於是馬車繼續前進,而前方竟然緩緩浮現了一座巨大山體。
不僅僅是紅拂河使者,連海公公的神情都發生了變化……這裡本來應該是空的纔對!
等等。
還有一種可能。
“停下吧。”李白蛟拍了拍椅背,起身下了馬車,他揹負雙手,站在那座籠罩在霧氣中的古山山腳,此刻的能見度已經低到伸出一隻手,目力無法看清五指。
“你們在此地候着我。”
海公公欲言又止,他有些擔憂地看着霧氣中的長陵,最終提醒道:“殿下,守山人已經不在了。”
守山人死在了烈潮中。
太子站在山腳下,他未有絲毫動作,面前便徐徐浮現一座星火門戶。
這一幕讓海公公和紅拂河使者震驚地無以復加。
“長陵的東西都在……”
太子的聲音聽起來有些悲哀,但又帶着解脫的自由,“但我的父皇,真的不在了。”
海公公和紅拂河使者連忙低下頭,不敢去看太子的背影,皇權的血緣之力在山腳下散發盪開,壓制了整片空間。
這裡有大隋歷代無數天才所留下的意境石碑。
有數之不清的驚豔術法。
無數條山道,交錯縱橫,卻只有意志力無比強大的妖孽,以及純血皇族能夠登頂……因爲山頂之上立着一件與“鐵律”不相上下的寶器。
真龍皇座。
如果說,鐵律是天都的日月,不分晝夜地庇佑着大隋的國度,是這世上最厚重堅固的盾。
那麼真龍皇座便是這世上最鋒利的矛,執掌真龍皇座的皇族,將在天都之內真正的“無敵”,再也不會有任何敵手。
這三年來,太子始終不能確定自己父皇的生死。
於是真龍皇座便與長陵一同消匿在霧氣之中。
但如今……他選擇破霧,登山。
石階九千九百九十九,皇族登階如登山,一條漫長藏匿在霧氣中的山道在太子面前展露開來,三年前,他便是在此地,一箭殺死了自己的弟弟。
如今再登山階,似乎還能聞到三皇子的血味。
太子的面色有些病態的蒼白,在登山的過程中,空間不斷壓縮,阻力逐漸增大,但他的步伐卻始終穩定……這三年的殫精竭慮,佈局落子,壓榨了他的每一絲精力,即便如此,他仍然堅持着修行。

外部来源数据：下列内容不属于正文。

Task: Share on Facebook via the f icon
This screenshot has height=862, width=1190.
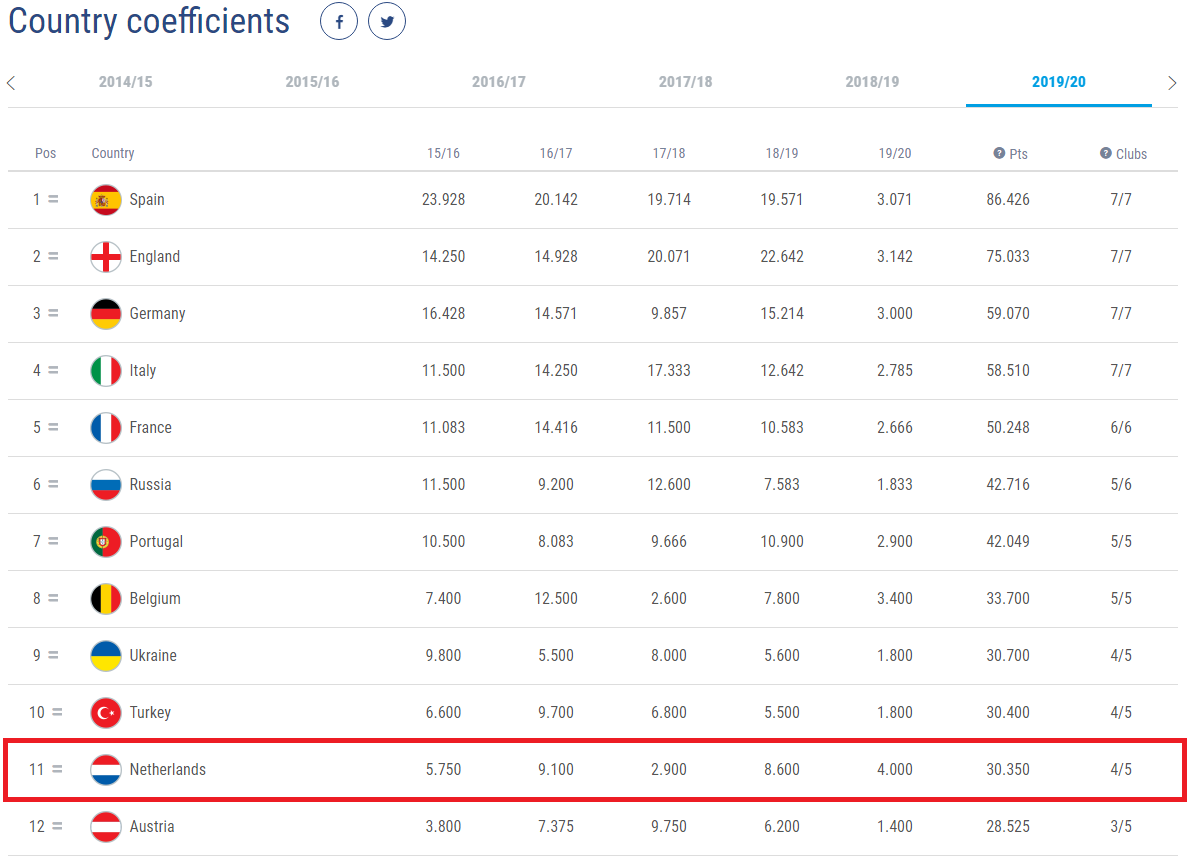Action: (x=338, y=21)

沒有人知道他的修爲,也沒有人在乎他的修爲,因爲他的父親在武力方面太過偉大,於是導致了所有人的低估。
登完一整條長陵山道,他只是面色稍白了一些,神色看起來明顯振奮了許多,披着大袍的守山人,拎着一盞明燈。
燈火照破四面八方的霧氣。
也映照出那尊純白的,至高無上的皇座。